And then just outside of U.S. equities, I mean, we’re doing a lot trying to identify these datasets in global markets. We have an advantage, as I mentioned, in sitting here in Asia, but having a lot of U.S. clients, but also a lot of these datasets that, I don’t know if we take for granted, but seem kind of well known for the U.S. are not well known or not well used outside of the U.S. And that can be due to you need someone on the ground to identify these things and find them.

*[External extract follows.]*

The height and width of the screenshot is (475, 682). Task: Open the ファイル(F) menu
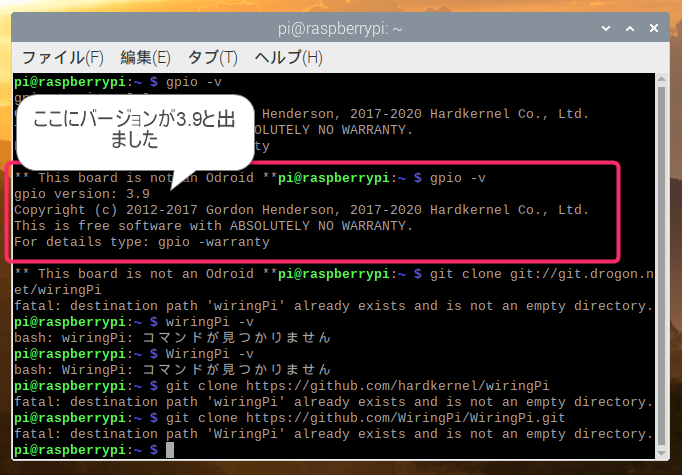click(63, 57)
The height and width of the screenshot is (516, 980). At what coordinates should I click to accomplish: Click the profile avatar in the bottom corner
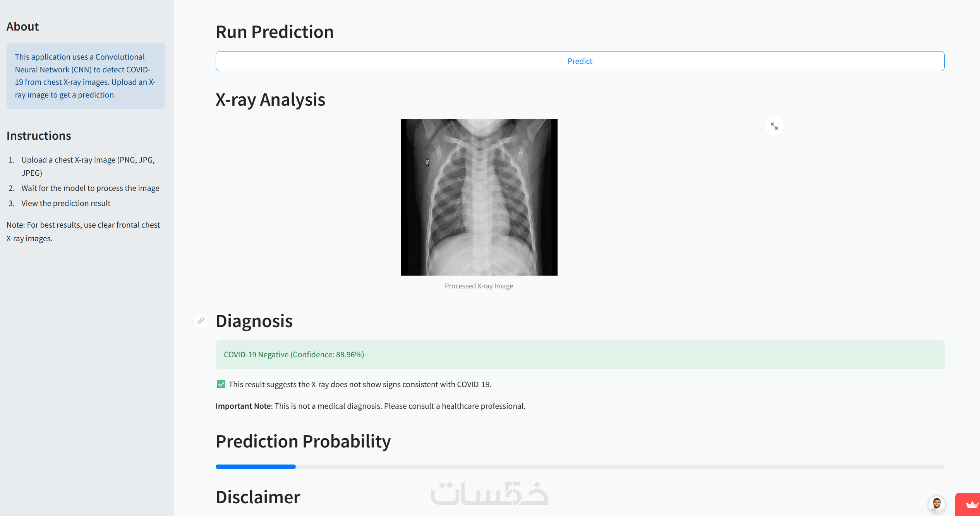[936, 504]
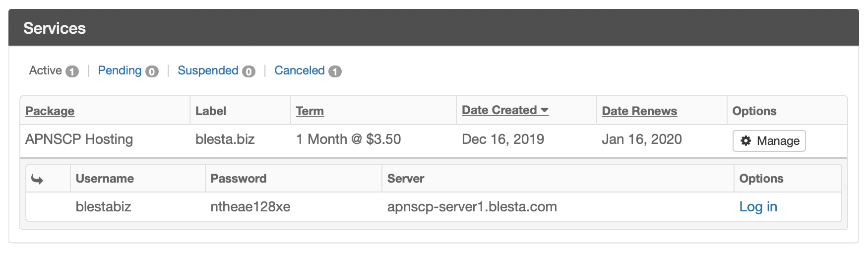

There are language issues. If they’re based on natural language processing, you’ve got to recreate your NLP for Chinese, Korean, whatever it is. Governments have different levels of disclosure in different countries. So the amount of public filing information will vary widely. Common law countries like U.S., UK, Australia tend to have a lot of these sort of public filings, other countries a lot fewer. You got to really dig to find even stuff that we commonly look at in the U.S.

Meb: You mentioned ESG, talk to me about what you’re talking about there.

Vinesh: This intersection between ESG and alternative data is a natural fit for alternative data because ESG, by its nature, no one knows what it means. That’s the first thing. What is ESG? There’s no benchmark for it. It’s not like value, where you know, you’re going to build a value factor out of some combination of financial statement data and market data. So it’s kind of the ratio between those two things.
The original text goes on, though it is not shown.